- Exercise aim -
In the "Blackbirding tale" post, whom does Duncan Ross encounter on his secret mission to the South Seas?

Sunday 31 May 2020

Blackbirding tale

For those seeking some historic fiction to escape these difficult times, then John Singe new book may interest you.  John has written a number of books on the history of the Torres Strait along with a couple of stories using his adventurer 'Duncan Ross' to tell a rollicking saga of adventure and intrigue set against the colonial rivalry of the great powers in the South Pacific.  This story starts with his Duncan Ross, a placid clerk, receiving a letter from Queensland which plucks him from his humdrum life on the Sydney wharves and is dispatched on a secret mission to the South Seas where he encounters brutal blackbirders, fierce cannibals and a resurgent Ku Klux Klan fixed on recreating the cotton plantations of the Old South in the far reaches of the Pacific.  From the crystalline lagoons of the Coral Sea to the pearling grounds of the Torres Strait the story's hero charts an erratic course between duty and self-preservation.  Kidnapped and castaway the desperate Duncan finally pitches up on the coast of the unknown New Guinea where he is plunged headlong into the midst of savagery and danger. A rollicking read to while away a few hours while stuck at home.

- Given material -
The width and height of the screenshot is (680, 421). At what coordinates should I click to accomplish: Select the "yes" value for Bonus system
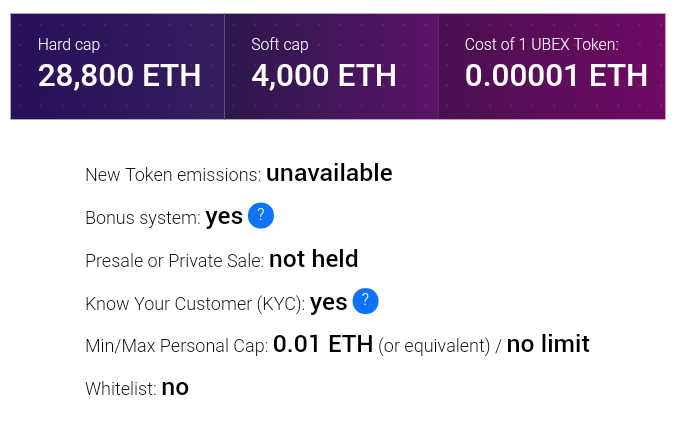click(x=224, y=217)
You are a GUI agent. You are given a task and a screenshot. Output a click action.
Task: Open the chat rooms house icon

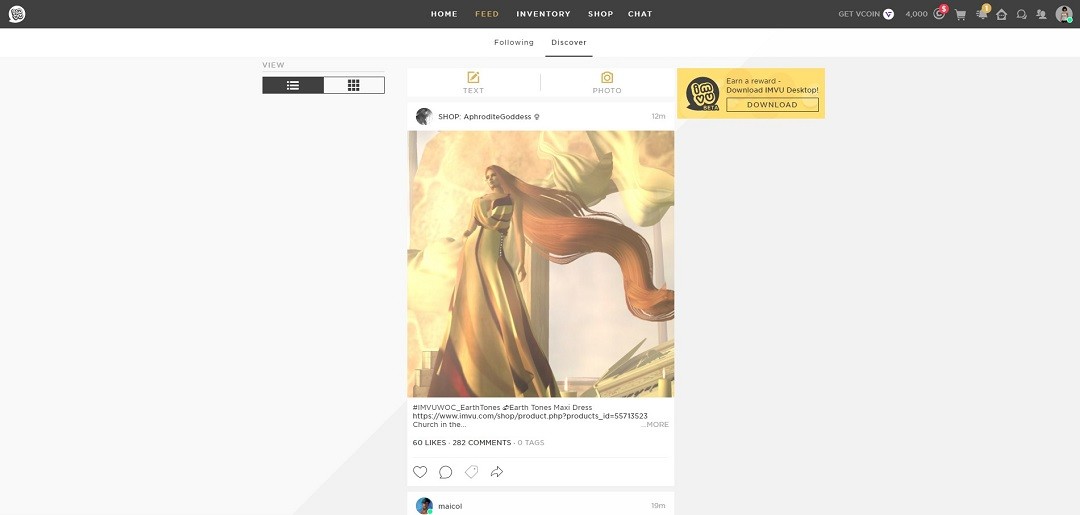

- Answer for the task -
- brutal blackbirders
- fierce cannibals
- a resurgent Ku Klux Klan